I’m not down with Google swallowing everything posted on the internet to train their generative AI models.
Wednesday, July 12th, 2023
This would mean a lot more if it happened before the wholesale harvesting of everyone’s work.
But I’m sure Google will put a mighty fine lock on that stable door that the horse bolted from.
Tuesday, July 11th, 2023
Back when the web was young, it wasn’t yet clear what the rules were. Like, could you really just link to something without asking permission?
Then came some legal rulings to establish that, yes, on the web you can just link to anything without checking if it’s okay first.
What about search engines and directories? Technically they’re rifling through all the stuff we publish and reposting snippets of it. Is that okay?
Again, through some legal precedents—but mostly common agreement—everyone decided that on balance it was fine. After all, those snippets they publish are helping your site get traffic.
In short order, search came to rule the web. And Google came to rule search.
The mutually beneficial arrangement persisted uneasily. Despite Google’s search results pages getting worse and worse in recent years, the company’s huge market share of search means you generally want to be in their good books.

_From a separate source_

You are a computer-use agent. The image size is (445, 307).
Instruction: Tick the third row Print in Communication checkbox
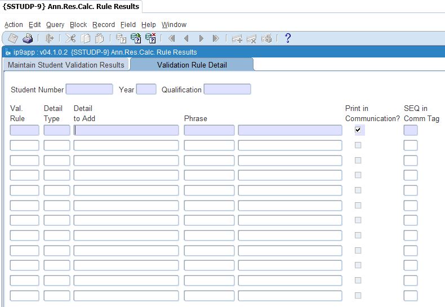(x=358, y=161)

Google’s business model relies on us publishing web pages so that they can put ads around the search results linking to that content, and we rely on Google to send people to our websites by responding smartly to search queries.
That has now changed. Instead of responding to search queries by linking to the web pages we’ve made, Google is instead generating dodgy summaries rife with hallucina… lies (a psychic hotline, basically).
Google still benefits from us publishing web pages. We no longer benefit from Google slurping up those web pages.
Google has steadily been manoeuvring their search engine results to more and more replace the pages in the results.
Me, I just think it’s fuckin’ rude.
Google is a portal to the web. Google is an amazing tool for finding relevant websites to go to. That was useful when it was made, and it’s nothing but grown in usefulness. Google should be encouraging and fighting for the open web. But now they’re like, actually we’re just going to suck up your website, put it in a blender with all other websites, and spit out word smoothies for people instead of sending them to your website. Instead.
Robots.txt needs an update for the 2020s. Instead of just saying what content can be indexed, it should also grant rights.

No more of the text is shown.